連結財務諸表作成における在外子会社の会計処理に関する当面の取扱い(案)

『第3号』 2005.11.21

(企業会計基準委員会 実務対応報告公開草案第18号)

先週のメールマガジンでお伝えしました表記公開草案の中で、退職給付会計関連では数理計算上の差異の取扱いについて、修正額に重要性が乏しい場合を除いて、当期の損益の中で修正すべき5項目の一つとして取り上げられています。

具体的には、在外子会社において、退職給付会計における数理計算上の差異を純資産の部に直接計上している場合には、連結決算手続き上、当該金額を平均残存勤務期間以内の一定の年数で規則的に処理することにより、当期の損益とするように修正することとなります。

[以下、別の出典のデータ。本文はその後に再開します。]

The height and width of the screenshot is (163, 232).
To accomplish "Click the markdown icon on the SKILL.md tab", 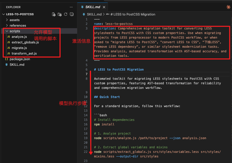I will pos(82,7).
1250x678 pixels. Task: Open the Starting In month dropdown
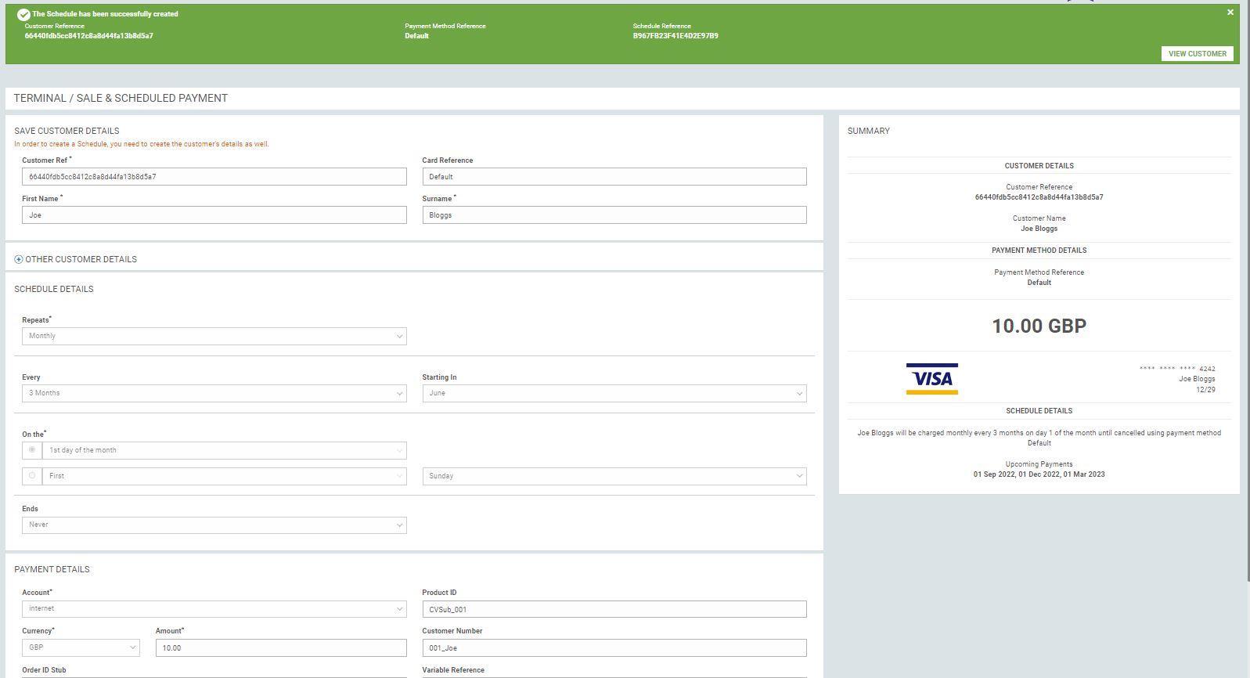click(614, 393)
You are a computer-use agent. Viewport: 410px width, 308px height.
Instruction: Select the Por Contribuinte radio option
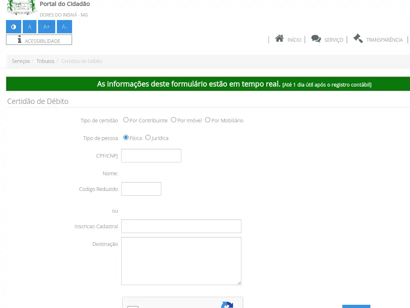tap(126, 120)
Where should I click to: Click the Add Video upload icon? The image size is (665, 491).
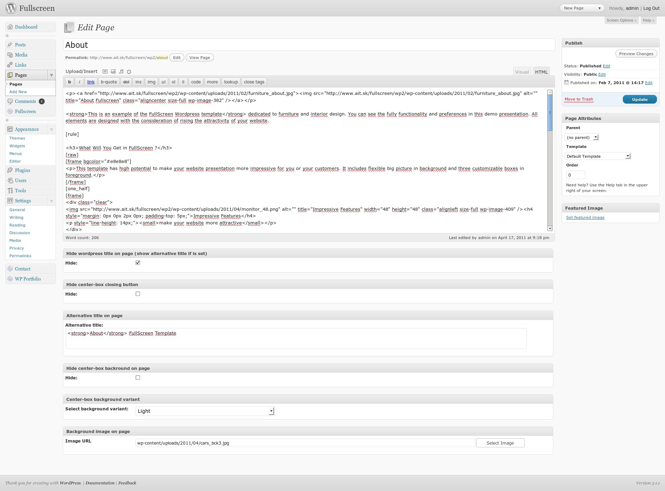pyautogui.click(x=113, y=72)
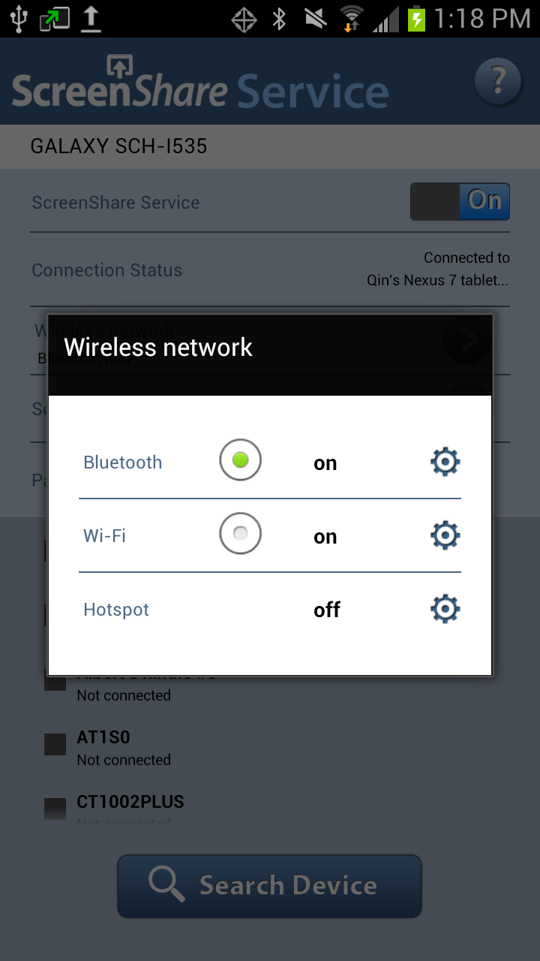
Task: Check the CT1002PLUS device checkbox
Action: 54,808
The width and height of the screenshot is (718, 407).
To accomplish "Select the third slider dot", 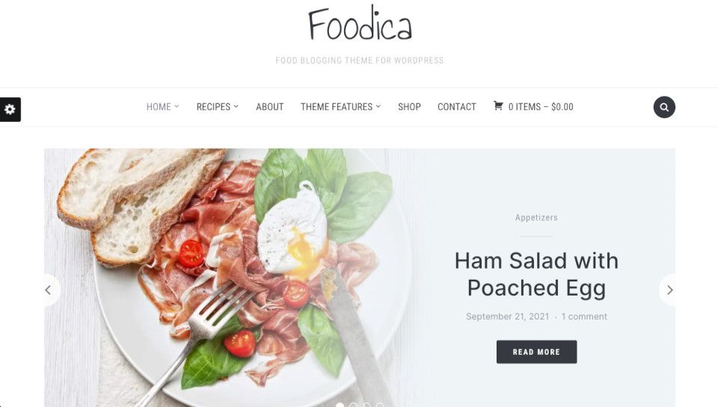I will coord(366,406).
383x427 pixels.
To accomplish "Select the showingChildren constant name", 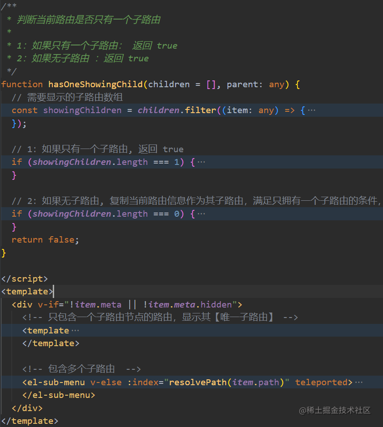I will pyautogui.click(x=82, y=110).
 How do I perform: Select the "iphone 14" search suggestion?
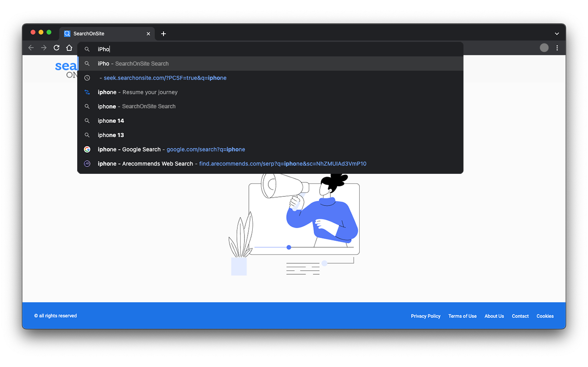[110, 120]
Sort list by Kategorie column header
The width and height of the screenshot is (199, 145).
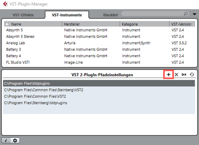(x=144, y=24)
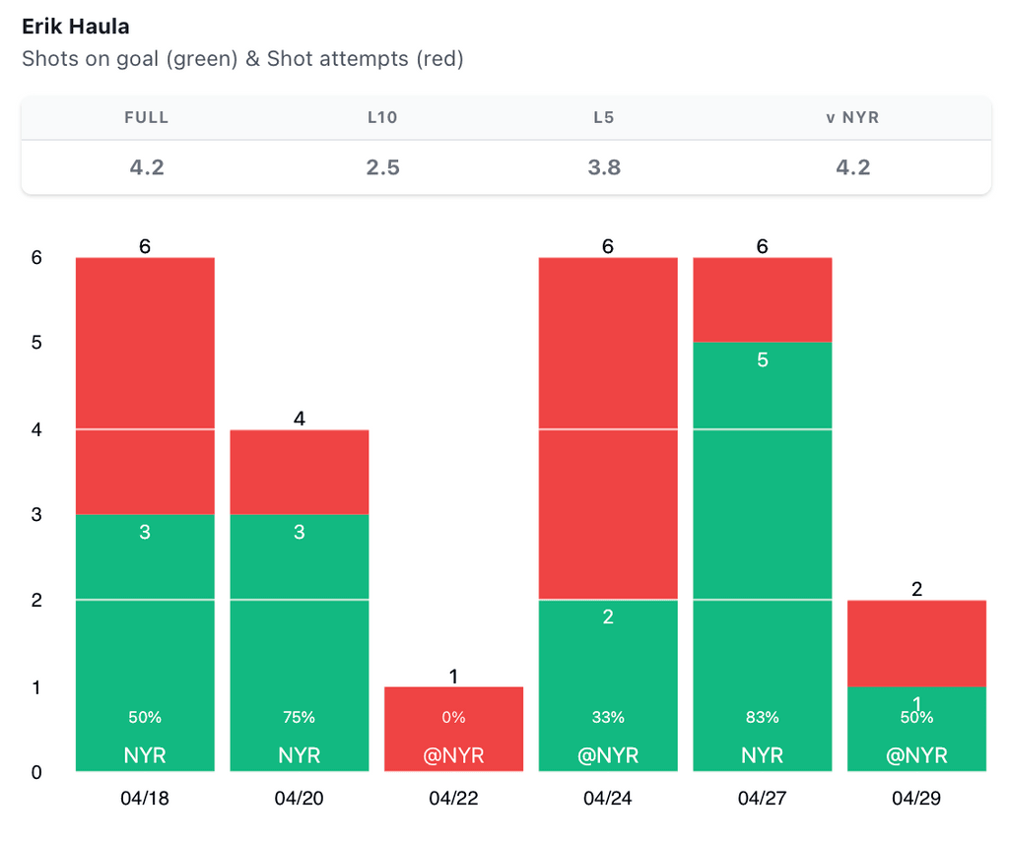The width and height of the screenshot is (1009, 842).
Task: Click the 04/20 green shots on goal bar
Action: 300,642
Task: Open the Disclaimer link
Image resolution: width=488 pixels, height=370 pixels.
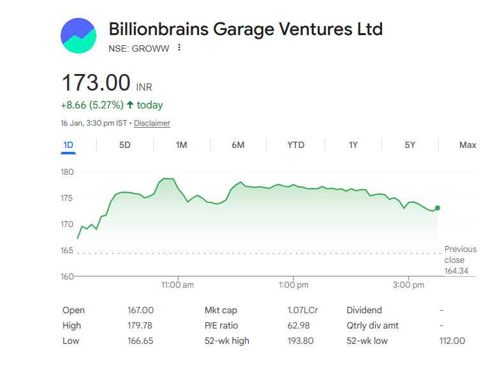Action: 152,123
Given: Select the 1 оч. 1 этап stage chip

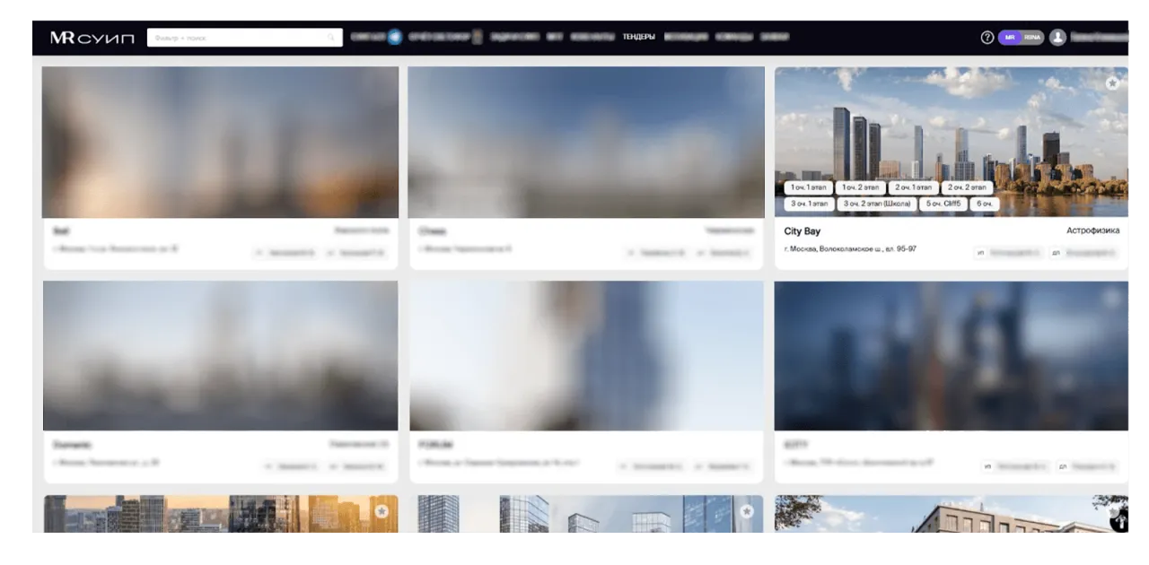Looking at the screenshot, I should (808, 187).
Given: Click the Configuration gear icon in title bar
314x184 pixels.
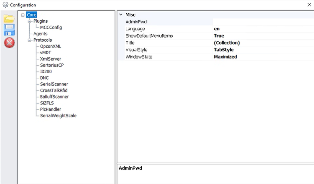Looking at the screenshot, I should coord(5,5).
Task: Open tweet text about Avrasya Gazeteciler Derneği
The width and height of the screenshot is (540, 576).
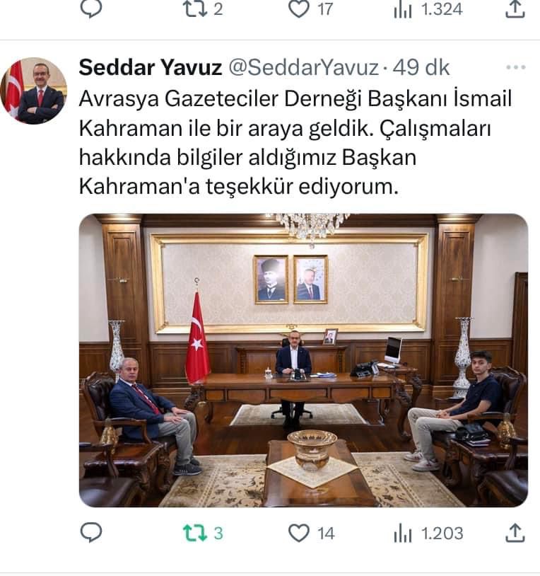Action: click(x=295, y=142)
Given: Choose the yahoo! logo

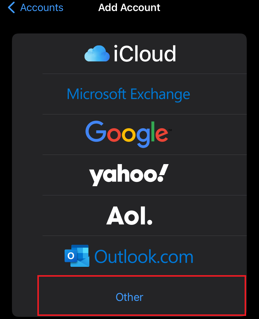Looking at the screenshot, I should (x=129, y=175).
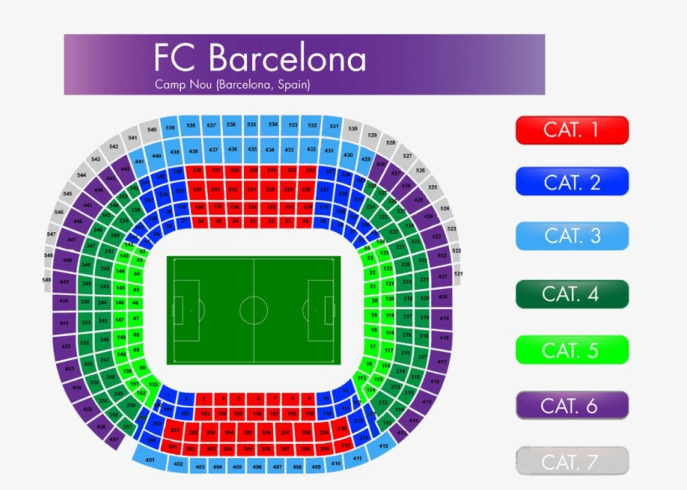This screenshot has height=490, width=687.
Task: Click the purple CAT. 6 button
Action: pyautogui.click(x=571, y=405)
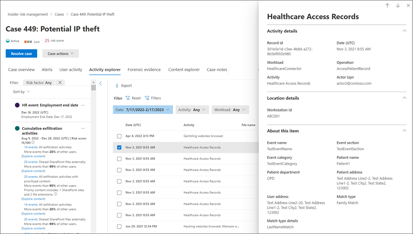This screenshot has height=234, width=413.
Task: Click the Export download icon
Action: (x=117, y=86)
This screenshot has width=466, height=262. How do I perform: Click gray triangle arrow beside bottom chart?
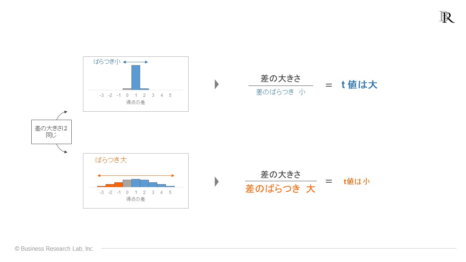(217, 182)
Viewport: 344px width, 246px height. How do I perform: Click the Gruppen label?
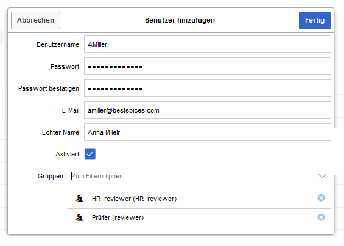(x=51, y=176)
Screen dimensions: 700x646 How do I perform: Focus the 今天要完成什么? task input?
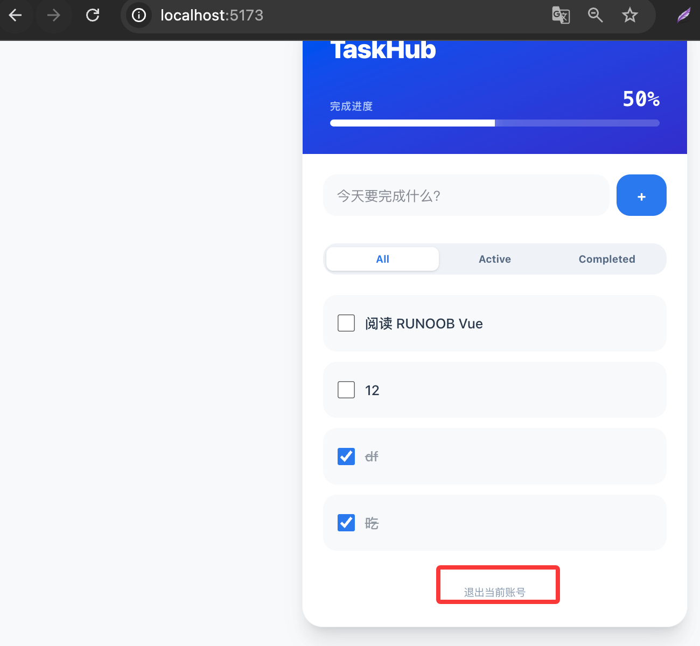466,195
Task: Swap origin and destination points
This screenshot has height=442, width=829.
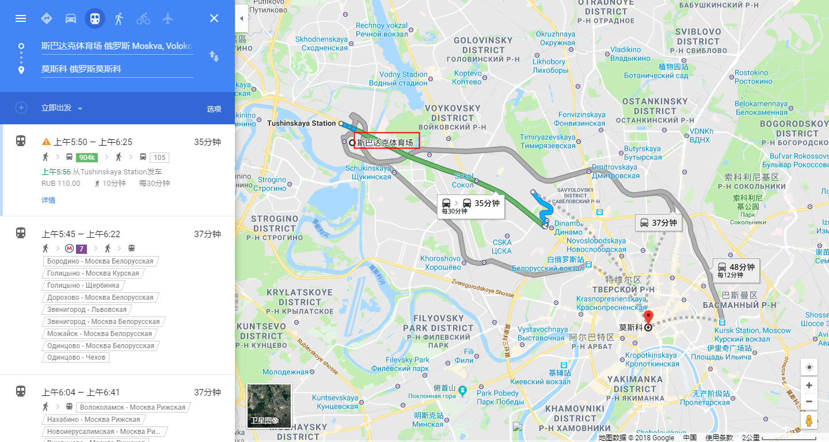Action: tap(214, 56)
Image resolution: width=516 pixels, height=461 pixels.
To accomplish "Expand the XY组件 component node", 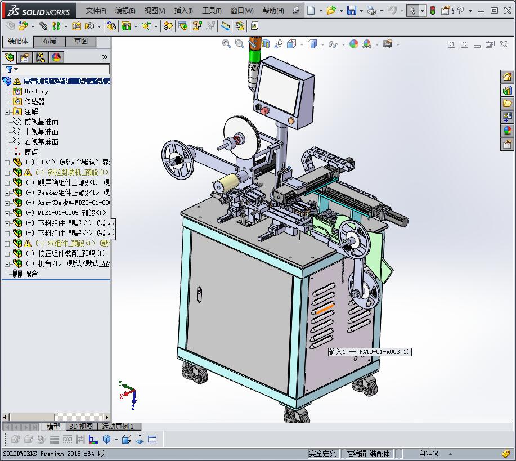I will point(7,243).
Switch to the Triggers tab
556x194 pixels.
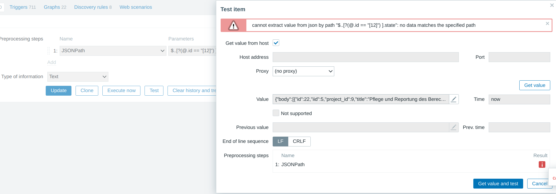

これは国際会計基準(IAS19)や英国財務報告基準(FRS17)などで、数理計算上の差異の処理を発生年度に行うときに、損益計算書を通すことなく直接資本勘定に反映させている場合を想定しています。

公開草案で列挙された5項目以外については、「連結上の総資産又は純資産の金額に影響を与えるものについても、継続して適用することを条件として、修正を行うことを妨げない」とあります。退職給付会計については、数理計算上の差異の処理に関するコリダールール(数理計算上の差異が一定の範囲内であれば、処理を行わない)の適用などが該当するものと想定されます。